::: Task material
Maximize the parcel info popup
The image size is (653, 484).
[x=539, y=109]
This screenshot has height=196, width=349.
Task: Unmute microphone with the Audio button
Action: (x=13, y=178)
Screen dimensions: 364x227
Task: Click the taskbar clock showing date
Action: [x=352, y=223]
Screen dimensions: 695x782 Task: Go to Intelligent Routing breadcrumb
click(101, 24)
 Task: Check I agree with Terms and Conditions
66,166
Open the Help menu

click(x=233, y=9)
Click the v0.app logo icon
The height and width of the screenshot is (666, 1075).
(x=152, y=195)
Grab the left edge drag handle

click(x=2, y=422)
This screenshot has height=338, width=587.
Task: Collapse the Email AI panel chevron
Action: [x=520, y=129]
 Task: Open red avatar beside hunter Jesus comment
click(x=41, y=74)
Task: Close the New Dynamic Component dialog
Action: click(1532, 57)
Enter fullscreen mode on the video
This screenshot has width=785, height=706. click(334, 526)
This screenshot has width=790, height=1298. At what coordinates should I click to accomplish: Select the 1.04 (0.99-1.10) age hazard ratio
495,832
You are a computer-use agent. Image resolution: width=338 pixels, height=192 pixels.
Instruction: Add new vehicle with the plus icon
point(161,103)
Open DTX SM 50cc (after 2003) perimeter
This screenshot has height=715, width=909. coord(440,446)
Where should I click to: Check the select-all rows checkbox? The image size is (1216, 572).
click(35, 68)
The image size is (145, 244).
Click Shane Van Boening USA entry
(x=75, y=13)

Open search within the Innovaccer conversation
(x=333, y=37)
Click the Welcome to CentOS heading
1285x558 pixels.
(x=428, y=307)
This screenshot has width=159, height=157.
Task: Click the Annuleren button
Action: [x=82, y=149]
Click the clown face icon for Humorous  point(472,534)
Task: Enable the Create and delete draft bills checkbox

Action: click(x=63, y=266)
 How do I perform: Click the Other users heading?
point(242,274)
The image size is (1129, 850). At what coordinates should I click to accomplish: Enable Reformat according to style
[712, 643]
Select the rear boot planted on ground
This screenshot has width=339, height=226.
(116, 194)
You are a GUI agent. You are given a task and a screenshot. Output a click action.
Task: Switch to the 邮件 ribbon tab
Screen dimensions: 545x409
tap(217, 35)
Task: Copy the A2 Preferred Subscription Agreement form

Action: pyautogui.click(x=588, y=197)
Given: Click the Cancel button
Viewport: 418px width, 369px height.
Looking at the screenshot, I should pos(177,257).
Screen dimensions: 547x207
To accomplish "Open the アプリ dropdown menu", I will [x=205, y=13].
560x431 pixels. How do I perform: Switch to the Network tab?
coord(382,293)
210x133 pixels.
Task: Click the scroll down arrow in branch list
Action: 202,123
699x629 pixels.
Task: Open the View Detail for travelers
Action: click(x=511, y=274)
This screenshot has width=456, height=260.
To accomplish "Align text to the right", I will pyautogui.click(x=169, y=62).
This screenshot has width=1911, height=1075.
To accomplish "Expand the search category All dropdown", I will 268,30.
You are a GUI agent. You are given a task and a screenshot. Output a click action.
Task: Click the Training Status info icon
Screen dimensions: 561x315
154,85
::::::
◆ Task to carry out:
Could you retype every record above exactly as given?

◆ Exercise output:
Maximize the parcel info popup
The image size is (653, 484).
[x=539, y=109]
This screenshot has height=196, width=349.
Task: Unmute microphone with the Audio button
Action: (x=13, y=178)
Screen dimensions: 364x227
Task: Click the taskbar clock showing date
Action: [x=352, y=223]
Screen dimensions: 695x782 Task: Go to Intelligent Routing breadcrumb
click(101, 24)
 Task: Check I agree with Terms and Conditions
66,166
Open the Help menu

click(x=233, y=9)
Click the v0.app logo icon
The height and width of the screenshot is (666, 1075).
(x=152, y=195)
Grab the left edge drag handle

click(x=2, y=422)
This screenshot has height=338, width=587.
Task: Collapse the Email AI panel chevron
Action: [x=520, y=129]
 Task: Open red avatar beside hunter Jesus comment
click(x=41, y=74)
Task: Close the New Dynamic Component dialog
Action: click(1532, 57)
Enter fullscreen mode on the video
This screenshot has width=785, height=706. click(334, 526)
This screenshot has width=790, height=1298. At what coordinates should I click to accomplish: Select the 1.04 (0.99-1.10) age hazard ratio
495,832
You are a computer-use agent. Image resolution: width=338 pixels, height=192 pixels.
Instruction: Add new vehicle with the plus icon
point(161,103)
Open DTX SM 50cc (after 2003) perimeter
This screenshot has height=715, width=909. coord(440,446)
Where should I click to: Check the select-all rows checkbox? The image size is (1216, 572).
click(35, 68)
The image size is (145, 244).
Click Shane Van Boening USA entry
(x=75, y=13)

Open search within the Innovaccer conversation
(x=333, y=37)
Click the Welcome to CentOS heading
1285x558 pixels.
(x=428, y=307)
This screenshot has width=159, height=157.
Task: Click the Annuleren button
Action: [x=82, y=149]
Click the clown face icon for Humorous  point(472,534)
Task: Enable the Create and delete draft bills checkbox

Action: click(x=63, y=266)
 How do I perform: Click the Other users heading?
point(242,274)
The image size is (1129, 850). At what coordinates should I click to accomplish: Enable Reformat according to style
[712, 643]
Select the rear boot planted on ground
This screenshot has width=339, height=226.
(116, 194)
You are a GUI agent. You are given a task and a screenshot. Output a click action.
Task: Switch to the 邮件 ribbon tab
Screen dimensions: 545x409
tap(217, 35)
Task: Copy the A2 Preferred Subscription Agreement form

Action: pyautogui.click(x=588, y=197)
Given: Click the Cancel button
Viewport: 418px width, 369px height.
Looking at the screenshot, I should pos(177,257).
Screen dimensions: 547x207
To accomplish "Open the アプリ dropdown menu", I will [x=205, y=13].
560x431 pixels. How do I perform: Switch to the Network tab?
coord(382,293)
210x133 pixels.
Task: Click the scroll down arrow in branch list
Action: 202,123
699x629 pixels.
Task: Open the View Detail for travelers
Action: click(x=511, y=274)
This screenshot has width=456, height=260.
To accomplish "Align text to the right", I will pyautogui.click(x=169, y=62).
This screenshot has width=1911, height=1075.
To accomplish "Expand the search category All dropdown", I will 268,30.
You are a GUI agent. You are given a task and a screenshot. Output a click action.
Task: Click the Training Status info icon
Screen dimensions: 561x315
154,85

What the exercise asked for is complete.